El mundo del mito ardía en las constelaciones, rodeando todo con un manto de oscuridad luminosa suave y perfecto, una conjunción de todos los elementos en uno, que cuando se hiciera real, traería el paraíso ante sus pies.
Darío había conocido los monstruos en su vida. Los primeros fueron aquellos seres invisibles que sellaron sus manos y su voz; con aquellos aprendió a vivir, los aceptó como parte de su existencia y entendió que siempre estarían ahí.
Pero no todos los monstruos eran intangibles.
Cuando pasó la etapa de la adolescencia y su cuerpo cambió, escuchó en muchas ocasiones voces de algunas personas a su alrededor que hablaban de él de una forma que, con el tiempo, aprendió podía ser tan monstruosa como sus acciones; en los lugares donde experimentaban y hacían pruebas para intentar determinar el mal que lo afectaba, su cuerpo siempre fue un objeto de investigación, terreno sin censura en donde las agujas o los ojos exploraban sin preguntar. Pero esas voces hablaban de su cuerpo con un tono de apreciación, algo que él sabía que existía, pero que no quería recibir en esas condiciones; no quería ser un objeto admirado sin permiso, pero no pudo hacer algo al respecto, del mismo modo que no pudo evitar que esas manos lo tocaran como si tuvieran el derecho de hacerlo.

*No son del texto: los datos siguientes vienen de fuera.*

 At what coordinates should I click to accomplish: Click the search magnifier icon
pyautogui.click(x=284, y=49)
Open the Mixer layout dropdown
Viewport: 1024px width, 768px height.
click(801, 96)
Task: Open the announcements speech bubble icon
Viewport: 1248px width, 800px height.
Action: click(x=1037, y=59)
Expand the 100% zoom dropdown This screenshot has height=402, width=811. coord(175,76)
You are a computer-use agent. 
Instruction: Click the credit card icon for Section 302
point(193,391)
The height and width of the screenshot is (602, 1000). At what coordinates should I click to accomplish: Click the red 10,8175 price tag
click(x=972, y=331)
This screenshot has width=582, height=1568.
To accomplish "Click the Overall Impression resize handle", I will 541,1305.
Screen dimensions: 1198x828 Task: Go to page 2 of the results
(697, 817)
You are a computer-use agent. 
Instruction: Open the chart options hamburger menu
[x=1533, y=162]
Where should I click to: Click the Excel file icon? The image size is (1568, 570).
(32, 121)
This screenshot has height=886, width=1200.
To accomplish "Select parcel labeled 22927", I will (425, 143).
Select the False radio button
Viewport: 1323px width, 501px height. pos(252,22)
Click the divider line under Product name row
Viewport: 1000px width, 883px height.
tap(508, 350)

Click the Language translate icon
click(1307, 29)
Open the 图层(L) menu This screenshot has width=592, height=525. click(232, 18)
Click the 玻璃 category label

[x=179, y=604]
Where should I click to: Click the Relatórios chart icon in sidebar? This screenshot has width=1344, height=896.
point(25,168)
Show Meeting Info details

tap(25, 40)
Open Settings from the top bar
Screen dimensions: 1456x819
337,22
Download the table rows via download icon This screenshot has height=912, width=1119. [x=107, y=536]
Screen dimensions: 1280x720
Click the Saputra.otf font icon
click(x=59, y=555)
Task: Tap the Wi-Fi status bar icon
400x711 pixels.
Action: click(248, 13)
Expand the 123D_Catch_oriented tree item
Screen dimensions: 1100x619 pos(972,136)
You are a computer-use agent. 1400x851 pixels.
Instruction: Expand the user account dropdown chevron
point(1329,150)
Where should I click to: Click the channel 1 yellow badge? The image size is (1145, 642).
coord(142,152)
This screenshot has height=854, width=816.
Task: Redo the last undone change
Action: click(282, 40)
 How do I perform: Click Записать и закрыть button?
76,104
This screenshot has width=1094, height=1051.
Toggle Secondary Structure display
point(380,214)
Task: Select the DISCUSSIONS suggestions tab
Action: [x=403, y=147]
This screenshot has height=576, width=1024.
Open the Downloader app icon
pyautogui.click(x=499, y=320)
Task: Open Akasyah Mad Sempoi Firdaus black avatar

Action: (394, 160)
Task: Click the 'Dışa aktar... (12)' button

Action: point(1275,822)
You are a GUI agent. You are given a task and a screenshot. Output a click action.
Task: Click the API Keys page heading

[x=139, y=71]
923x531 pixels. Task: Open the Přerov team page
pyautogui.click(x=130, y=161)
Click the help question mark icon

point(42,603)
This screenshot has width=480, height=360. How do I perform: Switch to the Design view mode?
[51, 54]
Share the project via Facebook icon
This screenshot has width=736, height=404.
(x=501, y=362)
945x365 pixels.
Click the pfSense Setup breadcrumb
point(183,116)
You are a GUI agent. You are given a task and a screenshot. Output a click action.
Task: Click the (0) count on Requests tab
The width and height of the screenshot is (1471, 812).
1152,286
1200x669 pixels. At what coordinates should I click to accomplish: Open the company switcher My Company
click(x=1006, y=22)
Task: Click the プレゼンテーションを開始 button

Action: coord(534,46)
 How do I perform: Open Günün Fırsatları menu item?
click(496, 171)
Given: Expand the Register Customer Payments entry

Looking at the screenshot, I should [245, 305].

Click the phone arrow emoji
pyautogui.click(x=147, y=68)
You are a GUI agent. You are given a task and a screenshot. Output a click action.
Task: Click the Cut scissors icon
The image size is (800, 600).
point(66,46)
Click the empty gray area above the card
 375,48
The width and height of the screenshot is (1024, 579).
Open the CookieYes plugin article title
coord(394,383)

Los monstruos habían estado ahí, disfrazando sus acciones con palabras sofisticadas y sus cuerpos con delantales blancos; habían actuado sobre seguro, sabiendo que Darío nunca podría decirle al mundo lo que sus manos y cuerpos habían hecho en él, sintiéndose libres de inmiscuirse en el territorio inexplorado que fue, impunes y jocosos de sus actos. Y era cierto, él jamás podría expresar lo que le habían hecho, o lo que le obligaron a hacer, sus lágrimas en ese entonces habían sido atribuidas a otros hechos por los mismos culpables, y nadie quiso saber si esa verdad impuesta era de ese modo o no; pero su mente no olvidaba, tenía marcado cada hecho, cada horrenda palabra, cada susurro mientras era sometido, cada acción a la que fue obligado. Cada una con una cara, cada una como la imagen que representaba todo lo que debería olvidar, pero ante lo que se negaba; todos los días, mientras estaba en el trabajo, dejaba un momento para recordar, para revivir el momento en que uno de esos monstruos lo había sometido al horror, y decirse una vez más que nunca iba a olvidar.
Esos recuerdos eran dolor de fuego para él, pero en jornadas como esa, el dorado elemento se convertía en cura y sanación, ya que no venía de monstruos, sino de sus constelaciones, sus amigos eternos con quienes se podía entender, a los que escuchaba cada susurro.
Los monstruos del presente eran distintos; esos hasta el momento no parecían querer acercarse, pero de todos modos estaban ahí, presentes en cualquier punto al que dirigiera la vista en todo momento.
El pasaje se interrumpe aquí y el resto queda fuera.